* **Exercise**:
Retype, exactly as they appear below, the lines between the line holding "MORE FROM AUTHOR (97, 1042)" and the line holding "Donald Trump confirma", both ends included.

* **Available records**:

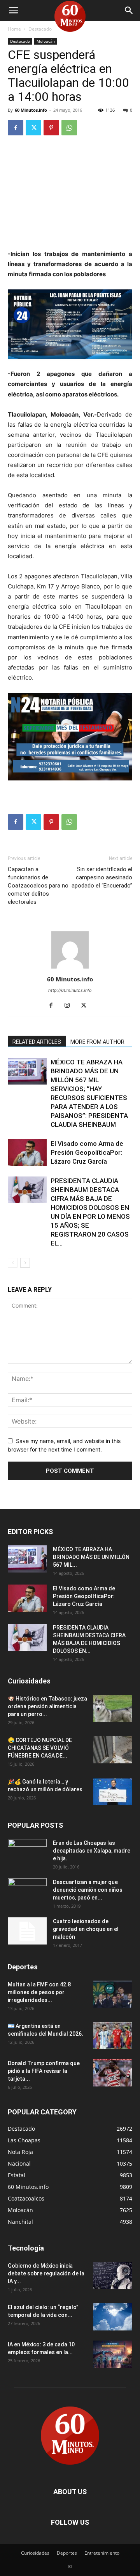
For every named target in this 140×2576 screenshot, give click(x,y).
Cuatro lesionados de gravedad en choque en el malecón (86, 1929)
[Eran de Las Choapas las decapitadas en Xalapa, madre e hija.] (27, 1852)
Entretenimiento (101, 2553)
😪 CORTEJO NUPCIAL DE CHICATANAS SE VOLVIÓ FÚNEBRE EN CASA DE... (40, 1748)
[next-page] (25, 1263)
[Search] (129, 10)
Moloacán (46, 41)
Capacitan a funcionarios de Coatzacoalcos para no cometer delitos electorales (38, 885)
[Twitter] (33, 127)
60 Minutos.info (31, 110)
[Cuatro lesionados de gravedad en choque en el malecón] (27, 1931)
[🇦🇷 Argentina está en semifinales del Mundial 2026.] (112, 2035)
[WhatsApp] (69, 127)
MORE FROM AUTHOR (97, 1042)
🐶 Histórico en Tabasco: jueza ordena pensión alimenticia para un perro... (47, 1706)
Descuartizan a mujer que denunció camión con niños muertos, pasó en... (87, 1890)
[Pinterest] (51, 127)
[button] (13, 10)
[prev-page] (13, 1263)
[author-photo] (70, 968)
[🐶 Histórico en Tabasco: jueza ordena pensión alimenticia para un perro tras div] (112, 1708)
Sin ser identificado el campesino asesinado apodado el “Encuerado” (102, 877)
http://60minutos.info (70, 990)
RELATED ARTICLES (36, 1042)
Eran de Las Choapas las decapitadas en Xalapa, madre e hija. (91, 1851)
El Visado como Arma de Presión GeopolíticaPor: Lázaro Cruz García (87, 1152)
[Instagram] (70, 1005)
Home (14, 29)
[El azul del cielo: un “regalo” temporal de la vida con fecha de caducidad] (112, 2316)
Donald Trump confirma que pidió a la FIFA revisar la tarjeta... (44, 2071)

---

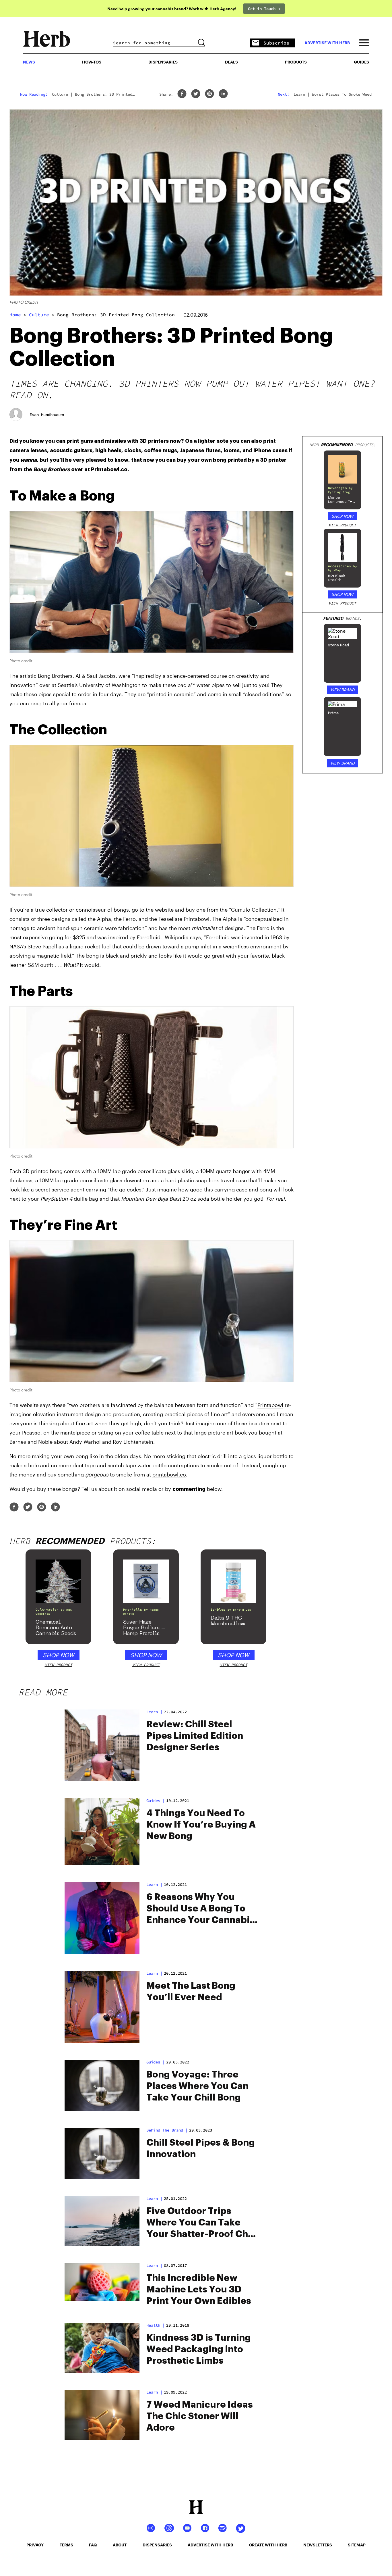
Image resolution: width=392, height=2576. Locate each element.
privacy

==

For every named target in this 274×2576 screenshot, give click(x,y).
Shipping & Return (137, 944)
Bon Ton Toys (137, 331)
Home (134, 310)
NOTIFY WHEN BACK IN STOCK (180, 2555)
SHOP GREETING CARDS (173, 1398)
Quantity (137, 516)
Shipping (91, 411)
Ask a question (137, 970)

* **Task answer**:
MORE FROM AUTHOR (97, 1042)
🐶 Histórico en Tabasco: jueza ordena pensión alimenticia para un perro... (47, 1706)
Descuartizan a mujer que denunció camión con niños muertos, pasó en... (87, 1890)
[Pinterest] (51, 127)
[button] (13, 10)
[prev-page] (13, 1263)
[author-photo] (70, 968)
[🐶 Histórico en Tabasco: jueza ordena pensión alimenticia para un perro tras div] (112, 1708)
Sin ser identificado el campesino asesinado apodado el “Encuerado” (102, 877)
http://60minutos.info (70, 990)
RELATED ARTICLES (36, 1042)
Eran de Las Choapas las decapitadas en Xalapa, madre e hija. (91, 1851)
El Visado como Arma de Presión GeopolíticaPor: Lázaro Cruz García (87, 1152)
[Instagram] (70, 1005)
Home (14, 29)
[El azul del cielo: un “regalo” temporal de la vida con fecha de caducidad] (112, 2316)
Donald Trump confirma que pidió a la FIFA revisar la tarjeta... (44, 2071)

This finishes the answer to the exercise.